L’épidémie de virus Ebola continue de s’étendre en République démocratique du Congo (RDC). Les autorités sanitaires ont dénombré 1 203 cas, dont 321 décès, depuis son apparition à la mi-mai, selon les dernières données du ministère de la Santé.

Parmi les malades, 148 personnes sont considérées comme guéries, tandis que 419 autres restent prises en charge à l’hôpital ou en isolement. La souche Bundibugyo est responsable de cette flambée, qui touche désormais 34 zones de santé dans les provinces de l’Ituri (principal foyer), du Nord-Kivu et du Sud-Kivu.

Le ministère de la Santé pointe plusieurs obstacles à la riposte : la réticence des communautés à accepter les examens post-mortem, l’insuffisance des moyens de prise en charge dans l’Ituri, et une proportion de contacts suivis qui reste inférieure à l’objectif de 95 %. Les autorités appellent la population à signaler tout cas suspect, à respecter les règles d’hygiène et à ne pas manipuler les dépouilles.

Les partenaires internationaux demeurent engagés. Le directeur général des Centres africains de contrôle et de prévention des maladies (Africa CDC), Jean Kaseya, a confirmé que l’Organisation mondiale de la Santé (OMS), le Centre européen de prévention et de contrôle des maladies (ECDC), ainsi que les autorités congolaises et françaises poursuivent une réponse coordonnée pour endiguer l’épidémie.

De son côté, le directeur général de l’OMS, Tedros Adhanom Ghebreyesus, considère que le conflit armé entrave sérieusement les opérations sanitaires, en limitant l’accès aux zones affectées, en dispersant les personnes contacts et en renforçant la méfiance des populations.

Dans ce contexte, l’Africa CDC a mis en place, en collaboration avec le Bureau régional de l’OMS pour l’Afrique et le gouvernement ougandais, une Équipe continentale conjointe d’appui à la gestion des incidents (IMST).

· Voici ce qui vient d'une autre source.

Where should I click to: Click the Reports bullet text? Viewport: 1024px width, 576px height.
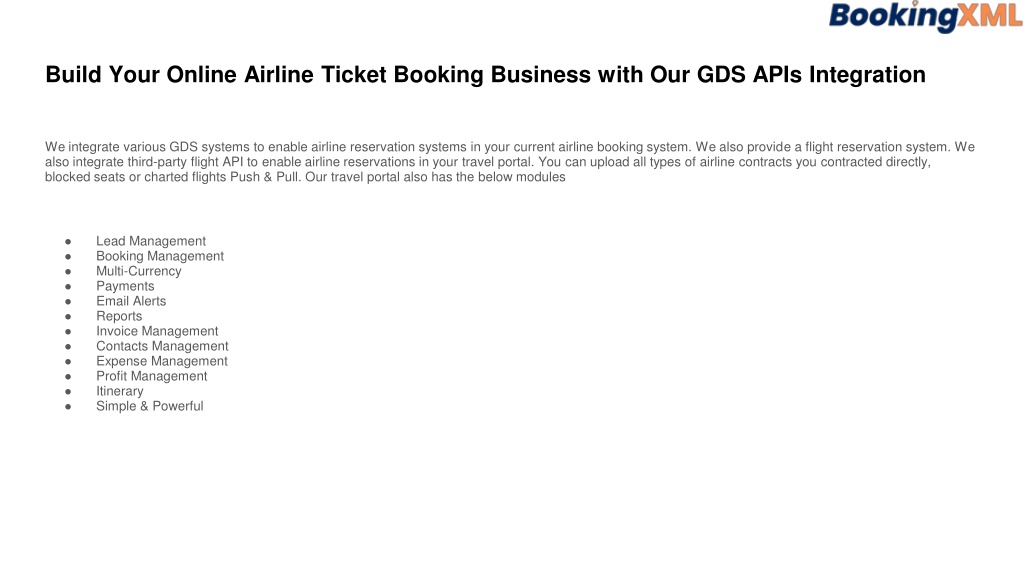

Basée à l’Université de Makerere, en Ouganda, cette plateforme vise à améliorer la coordination des interventions, l’assistance technique et la coopération transfrontalière au bénéfice de la RDC, de l’Ouganda et des pays voisins exposés au risque.

Cette initiative illustre la volonté du continent de renforcer ses capacités de préparation et de réponse aux urgences sanitaires grâce à une action coordonnée et pilotée par les États africains.